[法]游顺钊著
商务印书馆2014年出版
游顺钊先生长期从事“视觉语言”的研究,早在1989年《国外语言学》杂志就刊登过《游顺钊与视觉语言学》一文,介绍他当时已经取得的成果。20多年过去,游先生的视觉语言学有了新的拓展,研究更加深入,体系更加完善,展现在读者面前的这本《视觉语言学概要》(以下简称《概要》)以系统的、深入浅出的方式把这一领域的目标、涉及的问题、研究的方法、前景和展望介绍给读者,对推进视觉语言的研究有很大帮助。游先生从“离群”聋人的自然手语开始研究视觉语言。离群聋人的手语不同于“规范手语”,后者受到周围口语和书面语的影响,是受到“污染”的手语。游先生从田野调查开始,奔波于几大洲之间,收集了大量自然手语的材料。他发现手语是一种保留时间域和空间域两种特性的语言,例如要表达“猫逮住耗子”这个意思,聋人的手势串一定是“猫”和“耗子”出现于“逮住”之前,这个“时序”跟口语中的两种优势词序之一的SOV(主语—宾语—动词)对应。

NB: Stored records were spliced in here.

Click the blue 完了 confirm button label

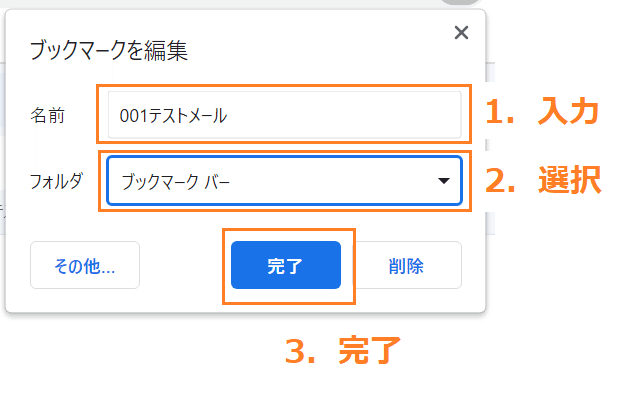(x=285, y=266)
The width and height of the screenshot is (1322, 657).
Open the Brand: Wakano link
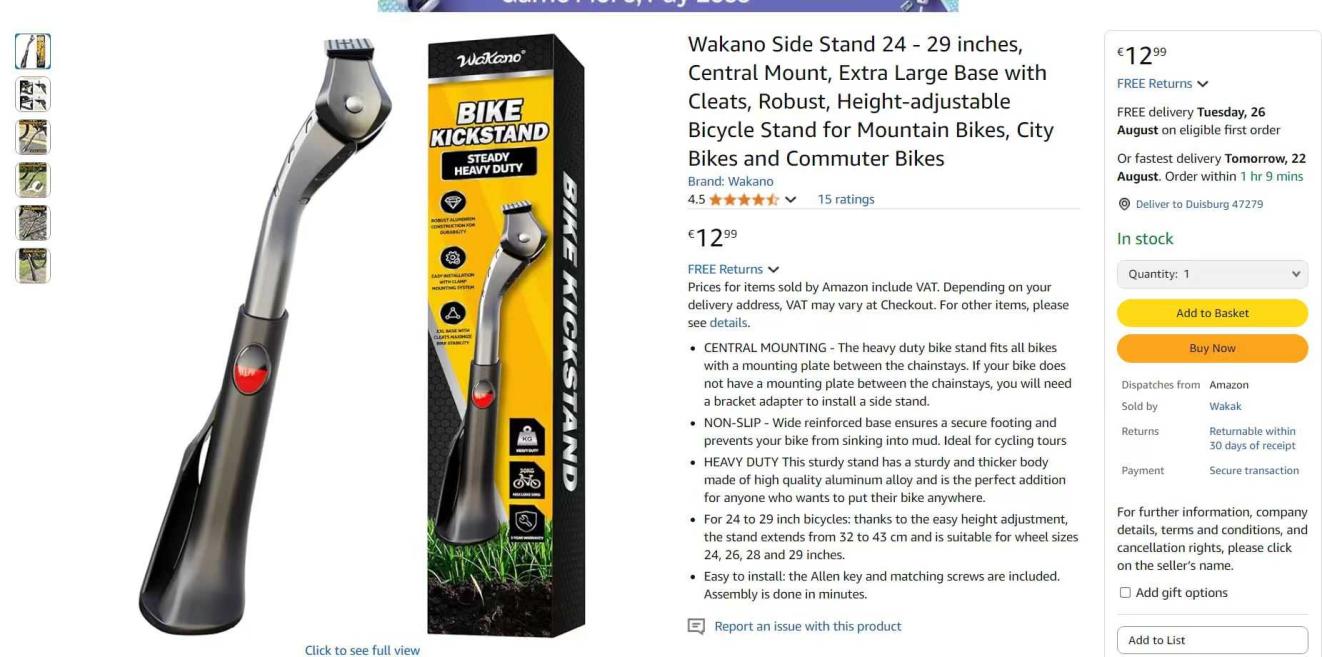point(730,181)
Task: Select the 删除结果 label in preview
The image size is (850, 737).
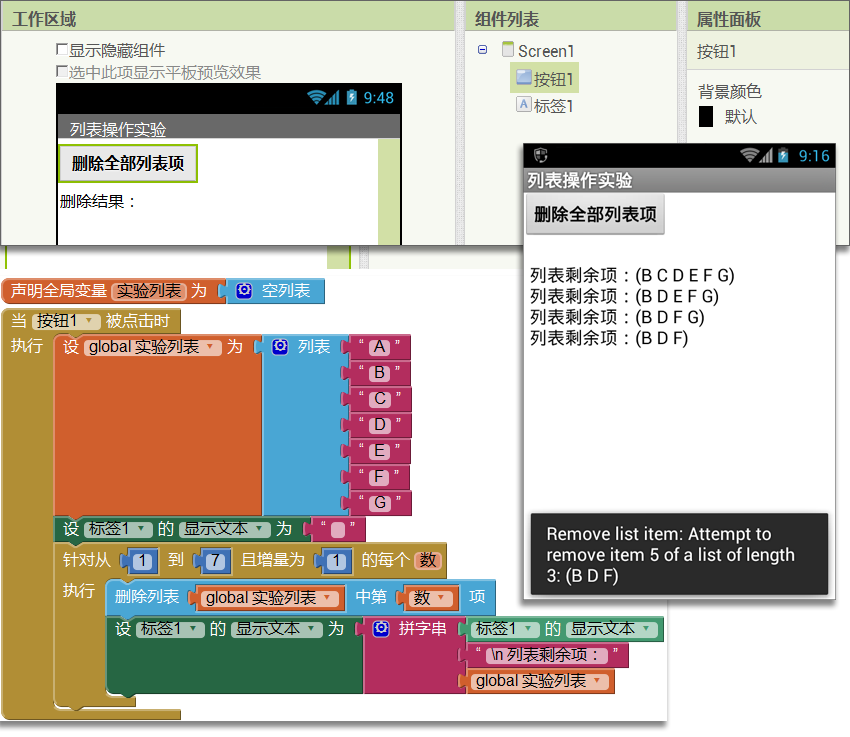Action: pyautogui.click(x=98, y=202)
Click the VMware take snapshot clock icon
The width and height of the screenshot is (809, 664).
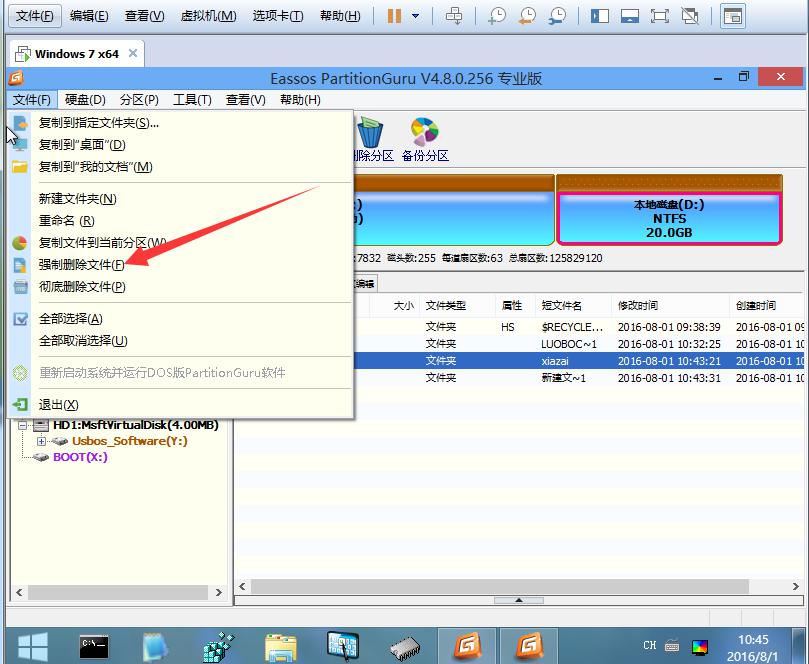click(x=497, y=16)
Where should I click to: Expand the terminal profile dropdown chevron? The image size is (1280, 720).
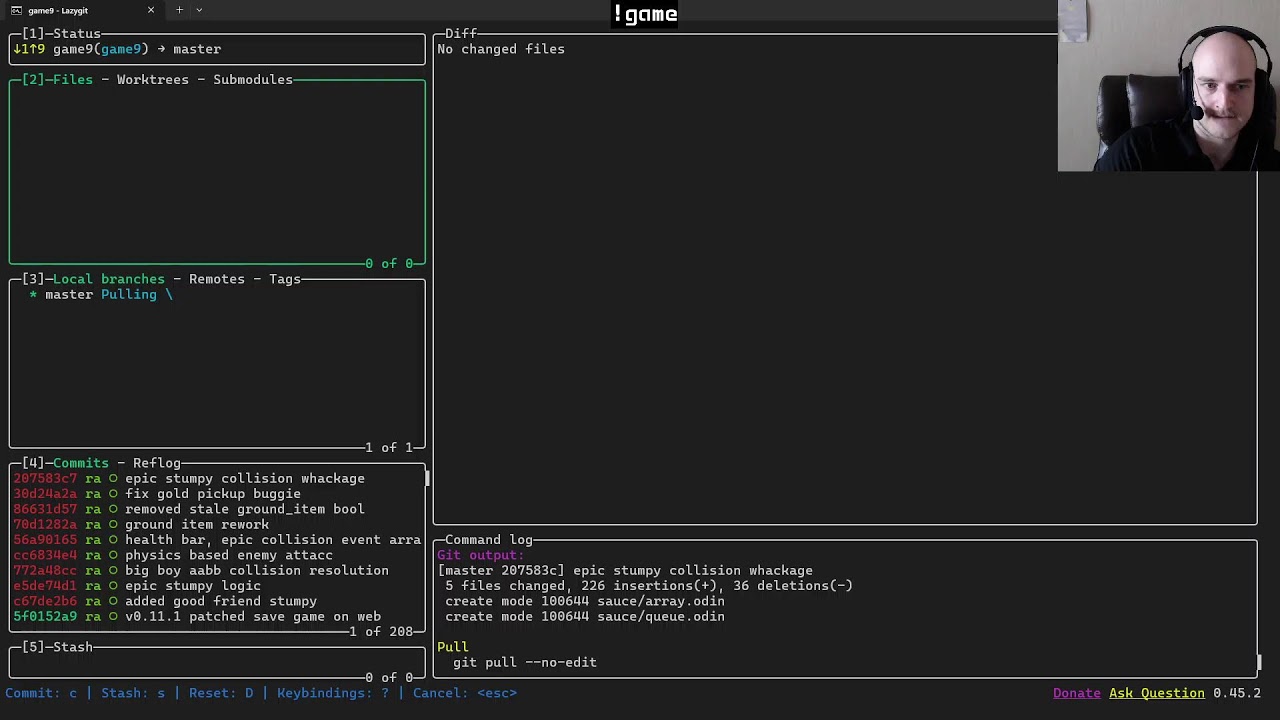199,10
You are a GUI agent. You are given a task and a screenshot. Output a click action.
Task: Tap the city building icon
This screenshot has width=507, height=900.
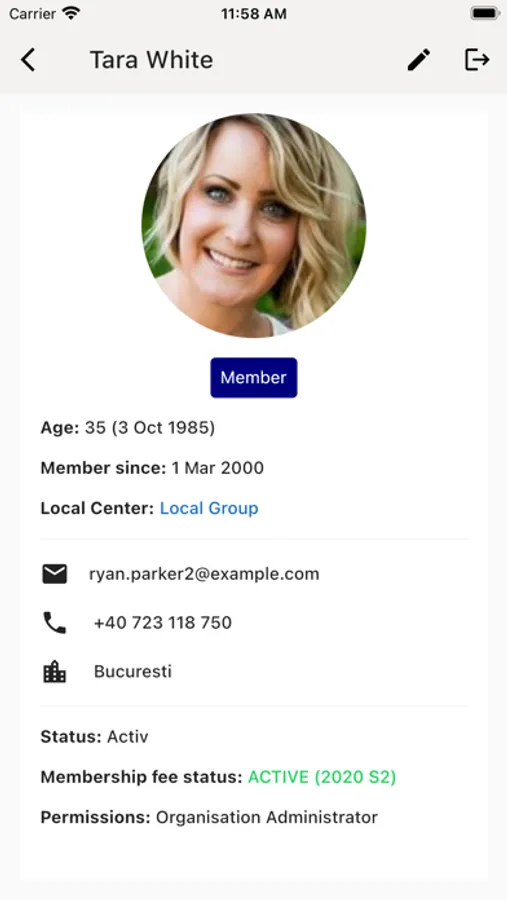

然而手势的“空间配置”是“猫”和“耗子”分处两段,“逮住”在中间,这正好跟口语的另一优势词序SVO(主语—动词—宾语)对应。游先生敏锐地发现,从认知上看,自然手语里的时序反映了各种信息表达系统“更原始的”共性。口语交际的基础是健听,而在明眼失聪者的交流中,视觉比听觉更基本。在此基础上,游先生把关注的对象和研究的范围扩展到儿童语言和汉语古文字。他根据大量测试材料证明,以不同词序类型的语言为母语的儿童,如日本、中国香港地区和菲律宾的儿童,在他们的口语尚未完全发展成熟之前,同样反映出上述时序特征,甚至猩猩娃索(Washoe)的手势发展也是从遵循SOV的时序开始的。这一论证对语言词序共性的研究有很重要的意义。特别是他还提出一种由时序决定的“搭配范例”,如处理对象(耗子)在时序上先于处理动作(逮住),泛指对象(汽车)先于专指对象(雷诺牌),主题(羊)先于陈述(三只、肥),原因(酒)先于结果(醉),这对研究词序共性更有启发。游先生又通过甲骨文和小篆形声字的部首和笔顺的时空关系来论证这种时序的普遍性。他对甲骨文“左”、“右”二字的解释(像似左右手手指的动态指示方向),对古汉字“恥”一字中“耳”所代表的手势体态信息(手指耳说“小心你的耳朵”)的揭示,都令人耳目一新、豁然开朗。文字究竟是记录语言的工具还是语言的一个有机组成部分?对这个问题不同人会有不同的回答,游先生从汉字“形音义”一体出发,显然是把汉字视为语言的一部分,应该引起不同见解学者的重视。《概要》的出版正值认知科学方兴未艾之际。认知科学是哲学、心理学、语言学、人类学、计算机科学、脑神经科学的综合,视觉语言学在一定程度上体现了这种综合性,其研究对象远远超出了语言学的范围,涉及符号学、身势语、舞蹈、绘画等领域。对认知科学感兴趣的人应该能从该书中学到许多有用的知识。随着科技的进步,对语言起源和演化的研究成为学界居于主导地位的一个研究方向。科技的发展促进了神经语言学发展,但手语(特别是离群聋人的手语)的研究对认识语言起源和演化也具有重要价值。人类语言的起源,或应从人类与其他生物(不具备口语交际的生理基础)的共享层次上去寻找,而游先生较早觉悟到这一点。因此,对语言起源和演化感兴趣的人也应该能从该书中得到有益的启示。《概要》从第六章开始注重有文化地区特性的研讨,特别是对中国的体态语、意符学等的探讨,可谓是对中国视觉世界研究的一个新开端。这一开拓和研究重心的转移,与探寻语言和符号的共性其实并不矛盾,因为个性是共性的具体体现,共性寓于个性之中,要寻找语言的共性必须先重视语言的多样性。我们有理由期待,这方面未来会有更多研究成果问世。原文刊于《中国社会科学报》2014年12月8日第A08版。
惊悉法国国家科学研究中心游顺钊先生于近日去世,本刊特推送中国社会科学院语言研究所沈家煊研究员于2014年发表在《中国社会科学报》上的文章《视觉语言启发认知科学——〈视觉语言学概要〉评介》,以表达我们对游顺钊先生的悼念。
游顺钊先生,1936年出生,受聘于法国国家科学研究中心,从事视觉语言研究。在1983年提出了“视觉语言学”,并将手语纳入语言学的范畴进行研究,取得了重大的成果。 主要著作有《视觉语言学》《从认知角度探讨上古汉语名量词的起源》等等。